Par conclusions remises le 14 octobre 2022, Me [H] demande pour sa part à la cour':

- de confirmer le jugement rendu par le tribunal de grande instance d'Amiens le 12 novembre 2018 en toutes ses dispositions, de déclarer les demandes des consorts [J] et [ME] dirigées à son encontre irrecevables et mal fondées et, en conséquence, de les débouter de ces demandes et de leur demande de désignation d'un expert-comptable,

- subsidairement, de juger qu'elle ne peut en l'état fournir aucune autre réponse ou document comptable et de prendre acte de ses protestations et réserves sur la demande de désignation d'un expert-comptable,

- en toute hypothèse, de condamner in solidum les appelants à lui verser la somme de 5 000 euros sur le fondement de l'article 700 du code de procédure civile, ainsi qu'aux entiers dépens de première instance et d'appel, y compris ceux exposés devant la cour d'appel de céans, dont distraction au profit de Me Laurent.



Il est renvoyé aux conclusions des parties pour l'exposé de leur argumentation.






MOTIFS DE LA DÉCISION



Sur la recevabilité des demandes des appelants



L'article 1355 du code civil dispose que l'autorité de la chose jugée n'a lieu qu'à l'égard de ce qui a fait l'objet du jugement. Il faut que la chose demandée soit la même ; que la demande soit fondée sur la même cause ; que la demande soit entre les mêmes parties et formée par elles et contre elles en la même qualité.
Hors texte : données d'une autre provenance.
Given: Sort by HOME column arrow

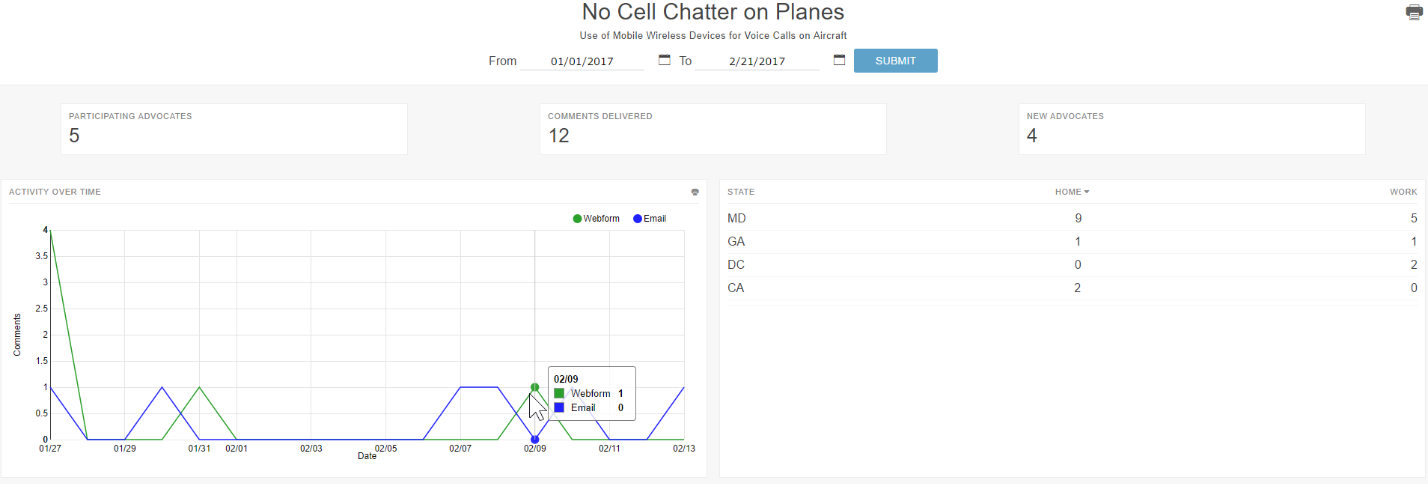Looking at the screenshot, I should click(x=1087, y=192).
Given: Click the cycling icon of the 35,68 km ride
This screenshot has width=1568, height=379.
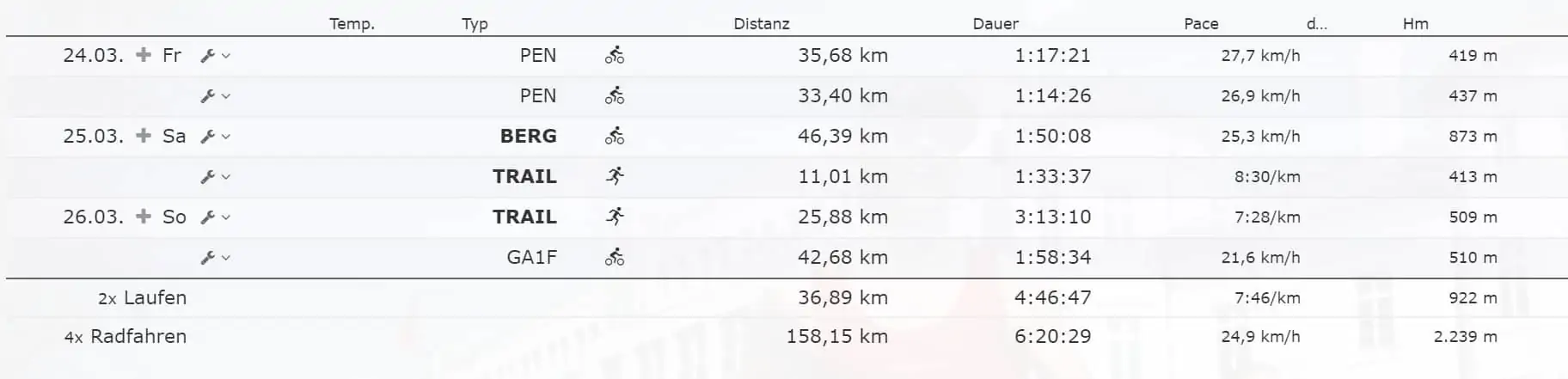Looking at the screenshot, I should (x=615, y=56).
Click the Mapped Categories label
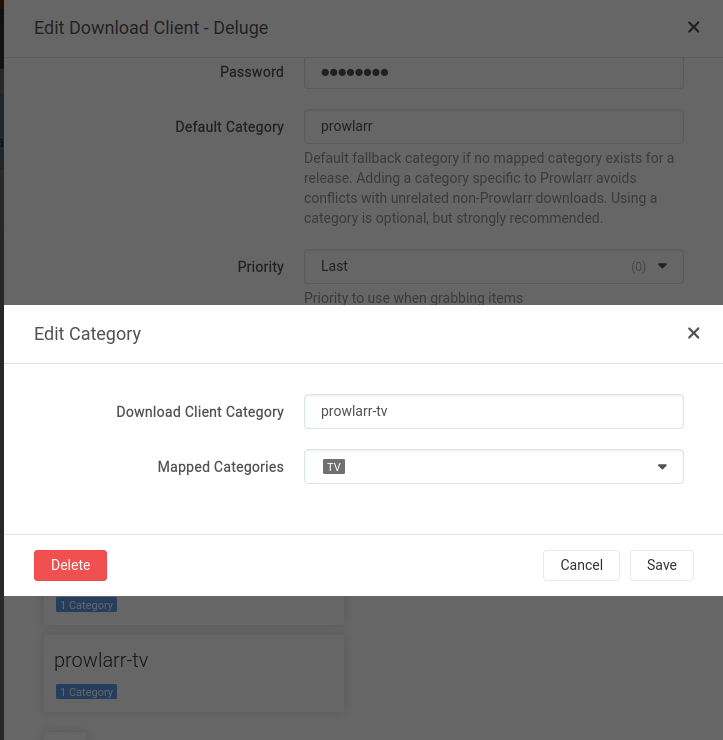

Le premier juge a déclaré irrecevables les demandes des héritiers en retenant qu'elles se heurtaient à l'autorité de la chose jugée de l'arrêt confirmatif de la cour d'appel d'Amiens du 6 décembre 2007 ayant irrévocablement homologué le projet de partage de la succession de [M] [J] du 28 mai 2004 et à la force obligatoire de l'acte de partage du 12 mai 2001 concernant la succession d'[R] [J]-[G], mère du de cujus et grand-mère des appelants.
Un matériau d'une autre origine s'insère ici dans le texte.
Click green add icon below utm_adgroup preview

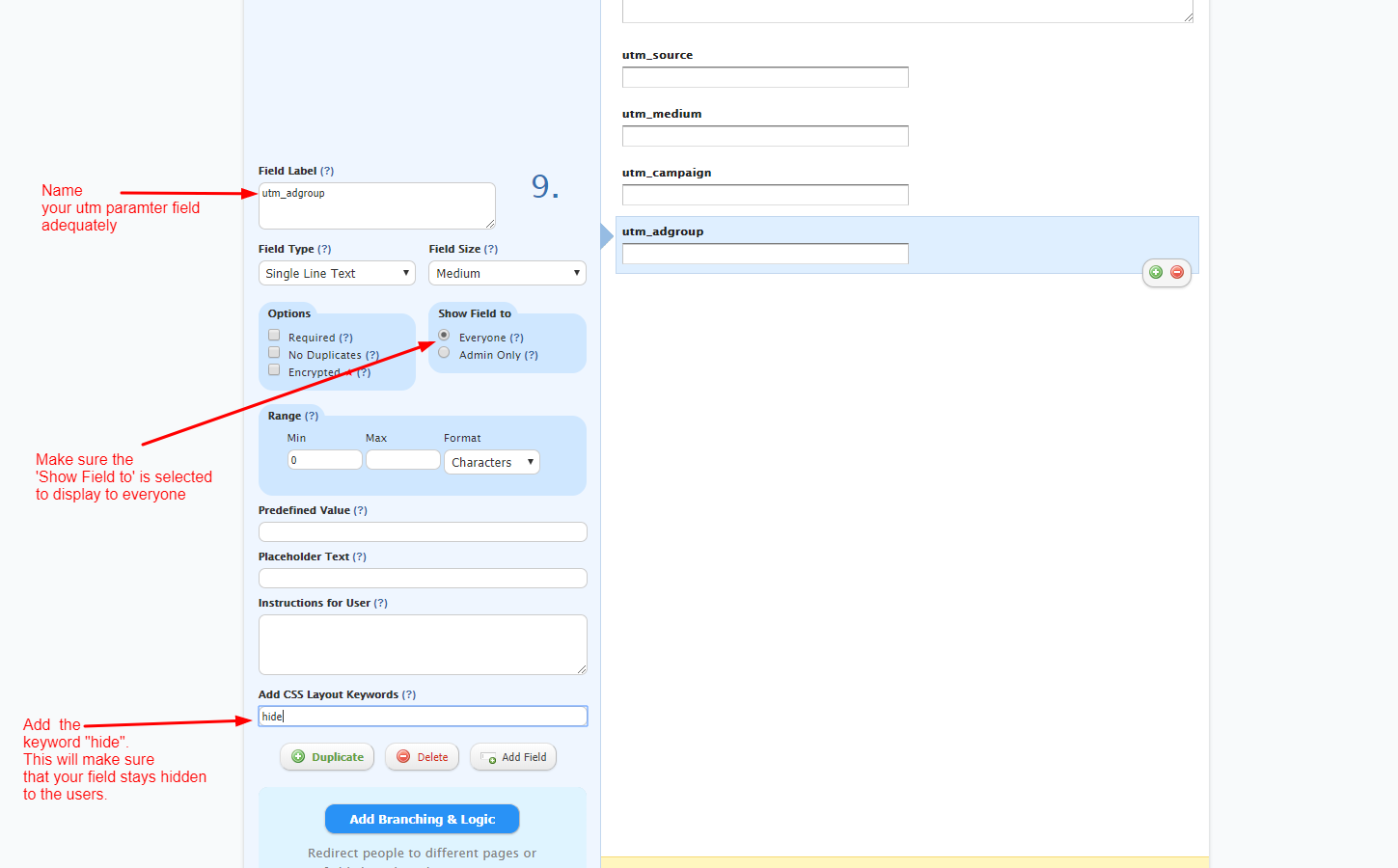pyautogui.click(x=1155, y=272)
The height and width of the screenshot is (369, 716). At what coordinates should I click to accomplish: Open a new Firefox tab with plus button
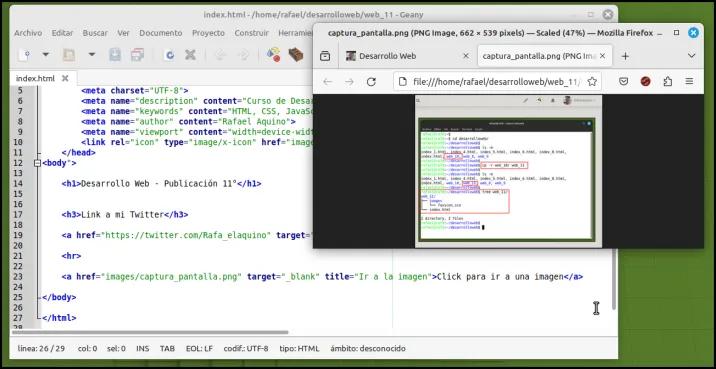click(625, 56)
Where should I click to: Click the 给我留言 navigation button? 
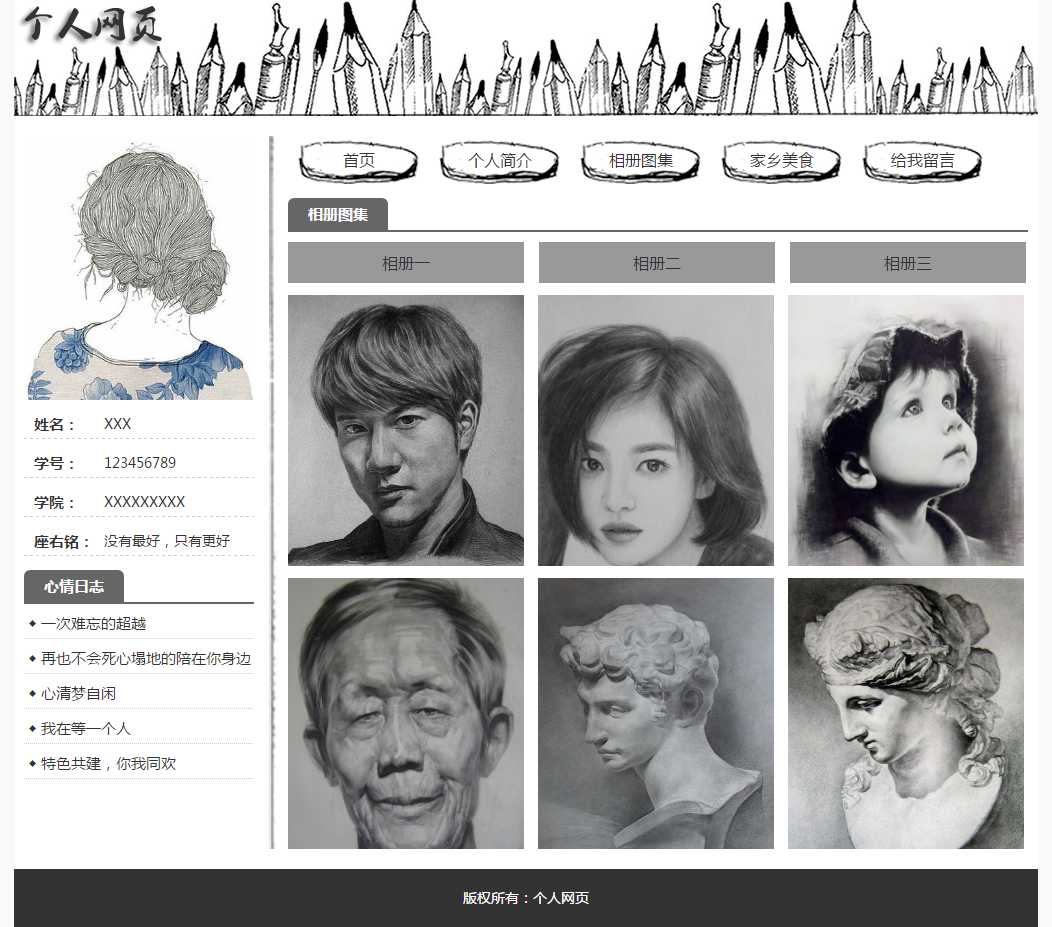point(922,161)
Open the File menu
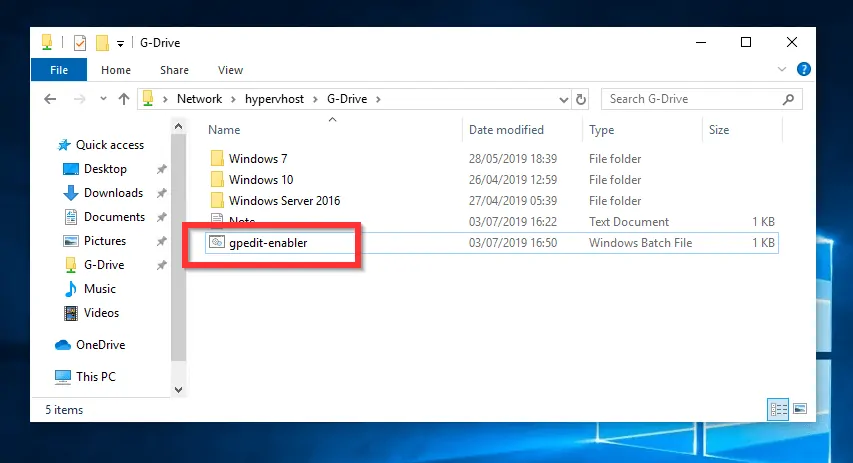 (59, 70)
Cependant, les demandes des héritiers ne sont pas une remise en cause du projet de partage du 28 mai 2004 mais de son actualisation et sont formulées à l'encontre de Me [H] qui n'était pas partie à la procédure ayant abouti à la décision définitive d'homologation du 6'décembre 2007, de sorte qu'elles n'entrent pas dans le champ de l'autorité de la chose jugée invoquée et que la fin de non-recevoir tirée de celle-ci l'est à tort.



Il y a donc lieu d'infirmer le jugement querellé et de déclarer recevables les demandes des consorts [J] et [ME].



Sur le fond



Il convient de rappeler que la succession de M. [M] [J], décédé en 1979, a été traitée successivement par Me [N], Me [Z] [H] (rédacteur du projet du 28 mai 2004) et Me'[O] [H] qui a établi les deux projets actualisés d'avril et octobre 2009.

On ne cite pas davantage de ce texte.